Reads from the S3 as a stream.

#### Parameters

- `s3` (`S3Client`):

  

  The S3 client used to make requests to Amazon S3.

  > [!NOTE] 

  > To configure AWS client authentication see [Configuration and credential file settings](https://docs.aws.amazon.com/cli/latest/userguide/cli-configure-files.html).

 

- `objRequest` (`GetObjectRequest`):

  

  The S3 object request containing details about the S3 object to fetch.

  This includes properties like the bucket name and object key.

#### Returns

 

- `Promise`:

 

  A Promise that resolves to an instance of `ITokenizer`.

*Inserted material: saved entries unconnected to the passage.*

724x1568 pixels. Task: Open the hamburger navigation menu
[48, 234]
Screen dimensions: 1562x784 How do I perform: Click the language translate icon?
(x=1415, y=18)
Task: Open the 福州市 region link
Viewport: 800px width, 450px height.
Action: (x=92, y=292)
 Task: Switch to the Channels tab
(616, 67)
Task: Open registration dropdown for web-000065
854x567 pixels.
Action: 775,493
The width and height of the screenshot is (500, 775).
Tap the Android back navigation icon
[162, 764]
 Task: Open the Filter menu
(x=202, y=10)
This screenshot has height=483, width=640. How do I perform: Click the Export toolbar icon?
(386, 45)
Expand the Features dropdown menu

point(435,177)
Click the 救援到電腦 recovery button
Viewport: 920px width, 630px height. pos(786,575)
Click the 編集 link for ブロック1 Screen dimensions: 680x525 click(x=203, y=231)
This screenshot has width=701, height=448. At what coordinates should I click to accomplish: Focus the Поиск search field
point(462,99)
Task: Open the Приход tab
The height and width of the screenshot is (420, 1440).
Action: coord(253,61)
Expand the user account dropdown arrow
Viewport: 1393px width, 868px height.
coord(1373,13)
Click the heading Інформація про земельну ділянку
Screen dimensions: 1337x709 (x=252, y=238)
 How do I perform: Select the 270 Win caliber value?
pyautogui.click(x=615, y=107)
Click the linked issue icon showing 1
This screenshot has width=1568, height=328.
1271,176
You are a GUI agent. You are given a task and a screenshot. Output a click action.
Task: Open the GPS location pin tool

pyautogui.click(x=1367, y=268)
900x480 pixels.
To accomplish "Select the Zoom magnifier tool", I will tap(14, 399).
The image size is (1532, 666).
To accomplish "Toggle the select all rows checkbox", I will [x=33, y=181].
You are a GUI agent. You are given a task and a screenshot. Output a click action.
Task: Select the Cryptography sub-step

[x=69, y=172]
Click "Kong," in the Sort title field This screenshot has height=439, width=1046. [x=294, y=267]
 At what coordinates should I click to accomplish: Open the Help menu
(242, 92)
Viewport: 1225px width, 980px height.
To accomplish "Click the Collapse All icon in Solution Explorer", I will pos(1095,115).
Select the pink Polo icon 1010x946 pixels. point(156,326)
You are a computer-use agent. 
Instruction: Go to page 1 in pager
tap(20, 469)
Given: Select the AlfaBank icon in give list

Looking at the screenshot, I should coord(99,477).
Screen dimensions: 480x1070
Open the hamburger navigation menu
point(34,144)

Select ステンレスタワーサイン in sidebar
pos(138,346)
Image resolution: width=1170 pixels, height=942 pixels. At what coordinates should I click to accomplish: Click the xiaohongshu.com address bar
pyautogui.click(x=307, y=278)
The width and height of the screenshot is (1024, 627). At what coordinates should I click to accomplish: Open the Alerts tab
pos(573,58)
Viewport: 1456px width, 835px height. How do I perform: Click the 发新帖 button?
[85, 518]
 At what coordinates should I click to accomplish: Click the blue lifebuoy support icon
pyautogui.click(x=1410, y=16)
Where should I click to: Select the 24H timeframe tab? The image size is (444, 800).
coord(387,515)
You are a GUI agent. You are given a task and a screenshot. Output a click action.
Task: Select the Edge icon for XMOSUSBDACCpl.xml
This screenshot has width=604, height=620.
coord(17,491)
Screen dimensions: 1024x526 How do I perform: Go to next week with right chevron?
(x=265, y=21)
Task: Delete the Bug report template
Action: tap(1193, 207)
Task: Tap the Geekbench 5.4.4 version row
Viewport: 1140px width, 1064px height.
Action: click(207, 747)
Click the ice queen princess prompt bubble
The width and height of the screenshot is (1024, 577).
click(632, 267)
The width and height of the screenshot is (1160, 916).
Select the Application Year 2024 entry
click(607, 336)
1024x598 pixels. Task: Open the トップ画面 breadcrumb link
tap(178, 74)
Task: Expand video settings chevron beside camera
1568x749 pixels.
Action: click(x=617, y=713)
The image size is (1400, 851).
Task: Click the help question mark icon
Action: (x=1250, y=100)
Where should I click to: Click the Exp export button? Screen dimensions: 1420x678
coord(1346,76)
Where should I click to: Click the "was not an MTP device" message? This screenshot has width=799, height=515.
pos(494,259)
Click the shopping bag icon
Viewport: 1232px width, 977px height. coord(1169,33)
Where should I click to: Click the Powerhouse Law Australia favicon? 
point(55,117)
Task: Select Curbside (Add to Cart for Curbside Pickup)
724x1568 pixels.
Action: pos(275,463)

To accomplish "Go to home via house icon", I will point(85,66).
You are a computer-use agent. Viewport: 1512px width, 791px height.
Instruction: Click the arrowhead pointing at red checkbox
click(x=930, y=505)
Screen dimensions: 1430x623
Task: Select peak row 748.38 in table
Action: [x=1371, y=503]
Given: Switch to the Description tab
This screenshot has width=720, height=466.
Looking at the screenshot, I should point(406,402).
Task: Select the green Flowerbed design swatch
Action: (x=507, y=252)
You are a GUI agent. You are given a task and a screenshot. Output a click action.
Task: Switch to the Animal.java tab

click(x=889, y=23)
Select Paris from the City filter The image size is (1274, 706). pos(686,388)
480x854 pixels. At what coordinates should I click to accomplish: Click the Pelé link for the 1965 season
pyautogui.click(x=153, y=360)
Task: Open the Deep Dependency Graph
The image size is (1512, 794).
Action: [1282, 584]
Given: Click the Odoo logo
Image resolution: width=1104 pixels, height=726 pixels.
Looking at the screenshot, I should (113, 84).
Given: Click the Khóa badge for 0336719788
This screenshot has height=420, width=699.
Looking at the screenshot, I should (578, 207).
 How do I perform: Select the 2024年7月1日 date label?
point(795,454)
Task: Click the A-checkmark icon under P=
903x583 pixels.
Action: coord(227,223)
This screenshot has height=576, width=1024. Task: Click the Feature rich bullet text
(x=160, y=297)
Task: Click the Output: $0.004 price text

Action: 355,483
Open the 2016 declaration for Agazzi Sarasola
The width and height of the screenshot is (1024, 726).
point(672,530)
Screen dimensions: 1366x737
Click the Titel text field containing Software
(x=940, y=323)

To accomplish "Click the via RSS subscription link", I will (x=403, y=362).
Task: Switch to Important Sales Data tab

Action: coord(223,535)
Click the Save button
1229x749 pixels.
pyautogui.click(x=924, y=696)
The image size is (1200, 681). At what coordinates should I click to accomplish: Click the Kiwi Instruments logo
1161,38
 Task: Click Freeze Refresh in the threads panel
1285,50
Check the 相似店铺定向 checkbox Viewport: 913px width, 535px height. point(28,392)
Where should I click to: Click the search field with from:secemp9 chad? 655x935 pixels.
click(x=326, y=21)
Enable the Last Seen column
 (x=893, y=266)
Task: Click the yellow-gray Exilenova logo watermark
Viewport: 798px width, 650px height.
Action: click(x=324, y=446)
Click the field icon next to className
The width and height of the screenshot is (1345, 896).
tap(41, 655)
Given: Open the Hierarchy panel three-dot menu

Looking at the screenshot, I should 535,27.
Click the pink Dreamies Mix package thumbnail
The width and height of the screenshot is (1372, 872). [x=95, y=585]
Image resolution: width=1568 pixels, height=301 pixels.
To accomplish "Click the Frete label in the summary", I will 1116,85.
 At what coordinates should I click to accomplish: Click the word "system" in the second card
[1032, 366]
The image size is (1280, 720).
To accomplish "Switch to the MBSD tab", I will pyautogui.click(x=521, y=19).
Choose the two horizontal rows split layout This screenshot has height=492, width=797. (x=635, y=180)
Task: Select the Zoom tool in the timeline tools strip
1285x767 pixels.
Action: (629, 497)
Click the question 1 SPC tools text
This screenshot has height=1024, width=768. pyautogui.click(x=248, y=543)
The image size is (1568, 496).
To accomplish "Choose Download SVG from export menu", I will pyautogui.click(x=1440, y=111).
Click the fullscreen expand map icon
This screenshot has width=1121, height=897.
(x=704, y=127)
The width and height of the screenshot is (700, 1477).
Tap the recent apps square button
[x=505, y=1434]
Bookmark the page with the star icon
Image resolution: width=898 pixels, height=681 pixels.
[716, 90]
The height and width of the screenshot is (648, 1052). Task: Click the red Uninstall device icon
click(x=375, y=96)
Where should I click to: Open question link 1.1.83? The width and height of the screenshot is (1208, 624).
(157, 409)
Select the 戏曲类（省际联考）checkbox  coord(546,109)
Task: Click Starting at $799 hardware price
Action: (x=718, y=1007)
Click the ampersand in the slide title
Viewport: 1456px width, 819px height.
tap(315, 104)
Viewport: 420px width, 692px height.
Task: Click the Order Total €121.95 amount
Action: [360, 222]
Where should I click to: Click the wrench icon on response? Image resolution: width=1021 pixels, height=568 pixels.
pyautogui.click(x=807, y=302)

  This tokenizer can be used to extract metadata from the specified media file in the S3 object.

## Compatibility

Module: version [0.3.0](https://github.com/Borewit/tokenizer-s3/releases/tag/v0.3.0) migrated from [CommonJS](https://en.wikipedia.org/wiki/CommonJS) to [pure ECMAScript Module (ESM)](https://gist.github.com/sindresorhus/a39789f98801d908bbc7ff3ecc99d99c).

The distributed JavaScript codebase is compliant with the [ECMAScript 2020 (11th Edition)](https://en.wikipedia.org/wiki/ECMAScript_version_history#11th_Edition_%E2%80%93_ECMAScript_2020) standard.

This module requires a [Node.js ≥ 16](https://nodejs.org/en/about/previous-releases) engine.

It can also be used in a browser environment when bundled with a module bundler.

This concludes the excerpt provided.